[Data for this task]

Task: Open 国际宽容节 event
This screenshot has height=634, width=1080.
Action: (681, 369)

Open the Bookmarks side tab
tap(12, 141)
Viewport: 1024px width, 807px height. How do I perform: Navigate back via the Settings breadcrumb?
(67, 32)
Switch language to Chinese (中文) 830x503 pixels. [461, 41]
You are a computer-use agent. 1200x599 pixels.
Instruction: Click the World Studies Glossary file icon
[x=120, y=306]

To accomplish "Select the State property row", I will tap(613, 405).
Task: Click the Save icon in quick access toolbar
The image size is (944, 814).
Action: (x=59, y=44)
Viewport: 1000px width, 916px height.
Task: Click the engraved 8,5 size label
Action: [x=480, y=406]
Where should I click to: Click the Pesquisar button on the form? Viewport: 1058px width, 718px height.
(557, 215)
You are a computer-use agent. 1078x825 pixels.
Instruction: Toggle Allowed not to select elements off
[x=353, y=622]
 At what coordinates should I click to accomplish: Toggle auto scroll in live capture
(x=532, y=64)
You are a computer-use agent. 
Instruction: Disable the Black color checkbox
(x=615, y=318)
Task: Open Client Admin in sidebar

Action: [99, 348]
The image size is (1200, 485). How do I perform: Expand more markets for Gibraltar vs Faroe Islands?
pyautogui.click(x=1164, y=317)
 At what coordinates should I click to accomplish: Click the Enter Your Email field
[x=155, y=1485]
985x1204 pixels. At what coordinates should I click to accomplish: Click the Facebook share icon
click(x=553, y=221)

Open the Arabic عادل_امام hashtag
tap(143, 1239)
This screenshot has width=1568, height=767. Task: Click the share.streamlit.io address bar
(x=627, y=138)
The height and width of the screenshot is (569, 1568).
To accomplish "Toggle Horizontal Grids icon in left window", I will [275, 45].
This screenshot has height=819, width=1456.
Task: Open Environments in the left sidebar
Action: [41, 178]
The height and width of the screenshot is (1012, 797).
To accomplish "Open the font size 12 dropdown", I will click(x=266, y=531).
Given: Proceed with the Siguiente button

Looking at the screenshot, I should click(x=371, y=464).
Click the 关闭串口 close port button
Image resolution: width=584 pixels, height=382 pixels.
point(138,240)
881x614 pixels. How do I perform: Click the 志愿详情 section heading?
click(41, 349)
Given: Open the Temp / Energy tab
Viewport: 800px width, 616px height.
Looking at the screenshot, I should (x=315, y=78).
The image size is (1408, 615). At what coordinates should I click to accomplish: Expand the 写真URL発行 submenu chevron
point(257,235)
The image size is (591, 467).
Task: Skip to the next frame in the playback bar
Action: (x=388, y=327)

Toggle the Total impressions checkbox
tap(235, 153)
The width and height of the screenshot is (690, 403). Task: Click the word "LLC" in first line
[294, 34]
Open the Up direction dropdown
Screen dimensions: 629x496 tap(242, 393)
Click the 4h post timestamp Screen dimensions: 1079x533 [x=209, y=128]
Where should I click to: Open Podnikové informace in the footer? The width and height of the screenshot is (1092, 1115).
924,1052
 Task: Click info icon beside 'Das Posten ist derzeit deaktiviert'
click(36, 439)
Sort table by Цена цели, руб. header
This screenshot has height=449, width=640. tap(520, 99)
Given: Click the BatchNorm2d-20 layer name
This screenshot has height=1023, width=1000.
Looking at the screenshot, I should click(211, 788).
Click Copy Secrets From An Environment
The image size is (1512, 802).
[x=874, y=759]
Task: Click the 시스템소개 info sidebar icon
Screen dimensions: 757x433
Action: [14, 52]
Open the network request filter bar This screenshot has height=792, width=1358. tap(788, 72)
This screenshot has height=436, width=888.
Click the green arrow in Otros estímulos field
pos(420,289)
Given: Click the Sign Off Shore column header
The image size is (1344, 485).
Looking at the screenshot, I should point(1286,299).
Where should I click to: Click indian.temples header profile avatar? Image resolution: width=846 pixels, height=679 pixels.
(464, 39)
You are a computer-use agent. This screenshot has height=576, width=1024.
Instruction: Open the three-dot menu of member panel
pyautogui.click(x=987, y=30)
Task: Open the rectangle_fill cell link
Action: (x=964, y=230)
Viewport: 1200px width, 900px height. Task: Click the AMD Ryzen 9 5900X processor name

[/Data for this task]

▸ Exercise aim:
Give the data back in full, matching it character for character.

▸ Solution for this problem:
Task: Open 国际宽容节 event
This screenshot has height=634, width=1080.
Action: (681, 369)

Open the Bookmarks side tab
tap(12, 141)
Viewport: 1024px width, 807px height. How do I perform: Navigate back via the Settings breadcrumb?
(67, 32)
Switch language to Chinese (中文) 830x503 pixels. [461, 41]
You are a computer-use agent. 1200x599 pixels.
Instruction: Click the World Studies Glossary file icon
[x=120, y=306]

To accomplish "Select the State property row", I will tap(613, 405).
Task: Click the Save icon in quick access toolbar
The image size is (944, 814).
Action: (x=59, y=44)
Viewport: 1000px width, 916px height.
Task: Click the engraved 8,5 size label
Action: [x=480, y=406]
Where should I click to: Click the Pesquisar button on the form? Viewport: 1058px width, 718px height.
(557, 215)
You are a computer-use agent. 1078x825 pixels.
Instruction: Toggle Allowed not to select elements off
[x=353, y=622]
 At what coordinates should I click to accomplish: Toggle auto scroll in live capture
(x=532, y=64)
You are a computer-use agent. 
Instruction: Disable the Black color checkbox
(x=615, y=318)
Task: Open Client Admin in sidebar

Action: [99, 348]
The image size is (1200, 485). How do I perform: Expand more markets for Gibraltar vs Faroe Islands?
pyautogui.click(x=1164, y=317)
 At what coordinates should I click to accomplish: Click the Enter Your Email field
[x=155, y=1485]
985x1204 pixels. At what coordinates should I click to accomplish: Click the Facebook share icon
click(x=553, y=221)

Open the Arabic عادل_امام hashtag
tap(143, 1239)
This screenshot has width=1568, height=767. Task: Click the share.streamlit.io address bar
(x=627, y=138)
The height and width of the screenshot is (569, 1568).
To accomplish "Toggle Horizontal Grids icon in left window", I will [275, 45].
This screenshot has height=819, width=1456.
Task: Open Environments in the left sidebar
Action: [41, 178]
The height and width of the screenshot is (1012, 797).
To accomplish "Open the font size 12 dropdown", I will click(x=266, y=531).
Given: Proceed with the Siguiente button

Looking at the screenshot, I should click(x=371, y=464).
Click the 关闭串口 close port button
Image resolution: width=584 pixels, height=382 pixels.
point(138,240)
881x614 pixels. How do I perform: Click the 志愿详情 section heading?
click(41, 349)
Given: Open the Temp / Energy tab
Viewport: 800px width, 616px height.
Looking at the screenshot, I should (x=315, y=78).
The image size is (1408, 615). At what coordinates should I click to accomplish: Expand the 写真URL発行 submenu chevron
point(257,235)
The image size is (591, 467).
Task: Skip to the next frame in the playback bar
Action: (x=388, y=327)

Toggle the Total impressions checkbox
tap(235, 153)
The width and height of the screenshot is (690, 403). Task: Click the word "LLC" in first line
[294, 34]
Open the Up direction dropdown
Screen dimensions: 629x496 tap(242, 393)
Click the 4h post timestamp Screen dimensions: 1079x533 [x=209, y=128]
Where should I click to: Open Podnikové informace in the footer? The width and height of the screenshot is (1092, 1115).
924,1052
 Task: Click info icon beside 'Das Posten ist derzeit deaktiviert'
click(36, 439)
Sort table by Цена цели, руб. header
This screenshot has height=449, width=640. tap(520, 99)
Given: Click the BatchNorm2d-20 layer name
This screenshot has height=1023, width=1000.
Looking at the screenshot, I should click(211, 788).
Click Copy Secrets From An Environment
The image size is (1512, 802).
[x=874, y=759]
Task: Click the 시스템소개 info sidebar icon
Screen dimensions: 757x433
Action: [14, 52]
Open the network request filter bar This screenshot has height=792, width=1358. tap(788, 72)
This screenshot has height=436, width=888.
Click the green arrow in Otros estímulos field
pos(420,289)
Given: Click the Sign Off Shore column header
The image size is (1344, 485).
Looking at the screenshot, I should point(1286,299).
Where should I click to: Click indian.temples header profile avatar? Image resolution: width=846 pixels, height=679 pixels.
(464, 39)
You are a computer-use agent. This screenshot has height=576, width=1024.
Instruction: Open the three-dot menu of member panel
pyautogui.click(x=987, y=30)
Task: Open the rectangle_fill cell link
Action: (x=964, y=230)
Viewport: 1200px width, 900px height. Task: Click the AMD Ryzen 9 5900X processor name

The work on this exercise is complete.